A study to support this view was done by Mirkovic, Forrest & Gaskell (2011). Using an artificial language consisting of pronounceable English pseudo-words, they tried to teach the grammatical gender of the pseudo-words implicitly while teaching this artificial language. To implement the distributional cues they attached a determiner before each word, which acted as the gender-marked article, while phonological similarities were implemented using single syllable endings in each word, i.e. feminine words were made to end with -eem or -esh, while masculine words ended with -ool or -aaf. They were able to successfully teach the participants this artificial language by using a cross-modal learning technique developed by Breitenstein et al. (2007). Post training, the participants started matching words with their determiners with a good accuracy. However, in a set where the endings and the determiners were randomly combined, not only did the participants falter in determiner selection, they were not able correctly learn the meanings of the words either. This showed how distributional and phonological clues together are important for the correct gender acquisition.

Proposed Idea

The proposed study attempts to follow a methodology similar to the one adopted by Mirkovic, Forrest & Gaskell to study gender acquisition by native Hindi speakers using an artificial language constructed using pronounceable Hindi pseudo-words. There are a few easily noticeable differences in Hindi when compared to European languages. For example, nouns are not associated with articles naturally in Hindi and hence, whether the determiner should be before or after the noun is doubtful. It is not that distributional clues are not present in Hindi, but they are present as modifications in the verbs, adjectives and postpositions referring to that noun. Verb and adjectives are modified with -aa at the end for masculine and -ee at the end for feminine nouns usually. We will construct an artificial language with nouns compisiting of three syllables chosen from the Hindi alphabets. Two gender-like classes will be used. One class will comprise nouns ending in -oo and the other will have them ending in -uh. These two vowels have been chosen considering that they do not have gender or plurality bias. Each class will also have separate determiners, one a pre-determiner (occurring before the word) and the other a post-determiner (occurring after the word). In some cases pre-determiners will be used and in others, post-determiners. This division has been made as unlike European languages which have articles immediately preceding the noun, Hindi does not seem to follow a definite determiner structure. Perhaps we will manage to figure out a certain preference towards one type of determiner.

Proposed Methodology

A group of native Hindi speakers will be required for this experiment (preferably 5+ participants). A set of 80 such three syllable pseudo-words will be constructed, 40 in each class, 20 having pre- and 20 having post- determiners. They will be associated with pictures. Each word will be recorded in 2 different voices. The objective is to teach this artificial language by making participants match the auditory stimulus (the new word) with the shown picture. Over a training period of 4 days the participants will be exposed to each new word 30 times a day, 20 times with the correct picture and 10 times with an incorrect one and asked to say whether the word and the picture match (Word-Picture Matching). No feedback will be given. To evaluate the determiner matching, the participants will be asked to match the auditory stimulus (word without the determiner) to one of the four determiners. To further assess whether the phonological cues are being used for determiner selection, we will construct a generalisation set which will have 12 new words, 6 of each classes, 3 having pre- and 3 having post-determiners. Out of these 12, 6 will have an inconsistent determiner-ending pairing. This generalisation set will only be shown post training. Based on a determiner selection task, we will evaluate if the consistent pairing produces better determiner selection results. If so, the hypothesis will be verified.

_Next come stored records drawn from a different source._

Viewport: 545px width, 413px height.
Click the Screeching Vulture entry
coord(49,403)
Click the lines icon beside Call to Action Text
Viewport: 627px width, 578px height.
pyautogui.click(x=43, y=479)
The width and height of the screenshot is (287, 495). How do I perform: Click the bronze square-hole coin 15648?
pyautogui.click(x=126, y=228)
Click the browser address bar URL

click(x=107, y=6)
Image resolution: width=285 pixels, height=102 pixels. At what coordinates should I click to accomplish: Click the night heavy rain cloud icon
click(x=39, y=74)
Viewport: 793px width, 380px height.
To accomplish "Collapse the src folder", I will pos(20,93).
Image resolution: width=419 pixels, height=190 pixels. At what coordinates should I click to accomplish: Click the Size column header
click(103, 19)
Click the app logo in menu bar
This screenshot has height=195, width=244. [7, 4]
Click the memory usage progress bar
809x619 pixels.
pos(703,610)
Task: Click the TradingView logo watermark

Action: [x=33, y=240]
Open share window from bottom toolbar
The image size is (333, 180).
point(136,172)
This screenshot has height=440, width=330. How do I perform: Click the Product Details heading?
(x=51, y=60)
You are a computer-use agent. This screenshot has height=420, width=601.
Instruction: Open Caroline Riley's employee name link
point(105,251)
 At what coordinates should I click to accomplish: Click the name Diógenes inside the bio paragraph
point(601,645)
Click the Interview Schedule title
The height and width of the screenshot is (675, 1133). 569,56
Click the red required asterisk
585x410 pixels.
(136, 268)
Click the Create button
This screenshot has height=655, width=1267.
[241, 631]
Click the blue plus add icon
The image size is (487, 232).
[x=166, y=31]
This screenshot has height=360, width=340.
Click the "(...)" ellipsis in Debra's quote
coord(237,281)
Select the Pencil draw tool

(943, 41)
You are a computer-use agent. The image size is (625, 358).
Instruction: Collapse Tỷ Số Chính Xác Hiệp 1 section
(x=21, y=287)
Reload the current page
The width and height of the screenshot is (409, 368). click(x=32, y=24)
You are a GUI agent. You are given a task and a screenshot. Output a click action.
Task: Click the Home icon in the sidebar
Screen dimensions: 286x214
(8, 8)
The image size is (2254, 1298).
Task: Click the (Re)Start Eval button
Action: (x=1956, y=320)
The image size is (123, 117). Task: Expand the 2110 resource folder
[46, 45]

The following training routine will be used:

methodology
Figure 1: Tasks, Schedule and the Purpose

References

  • Breitenstein, C., Zwitserlood, P., Vries, M. de, Feldhues, C.,Knecht, S., & Dobel, C. (2007). Five days versus a lifetime:Intense associative vocabulary training generates lexically integrated words. Restorative Neurology and Neuroscience, 25, 493-500.

  • Brooks, P. J., Braine, M. D. S., Catalano, L., & Brody, R. E.(1993). Acquisition of gender-like noun subclasses in an artificial language: the contribution of phonological markers to learning. Journal of Memory and Language, 32, 76-95.

  • Dahan, D., Swingley, D., Tanenhaus, M. K., & Magnuson, J. S. (2000). Linguistic gender and spoken-word recognition in French. Journal of Memory and Language, 42, 465-480.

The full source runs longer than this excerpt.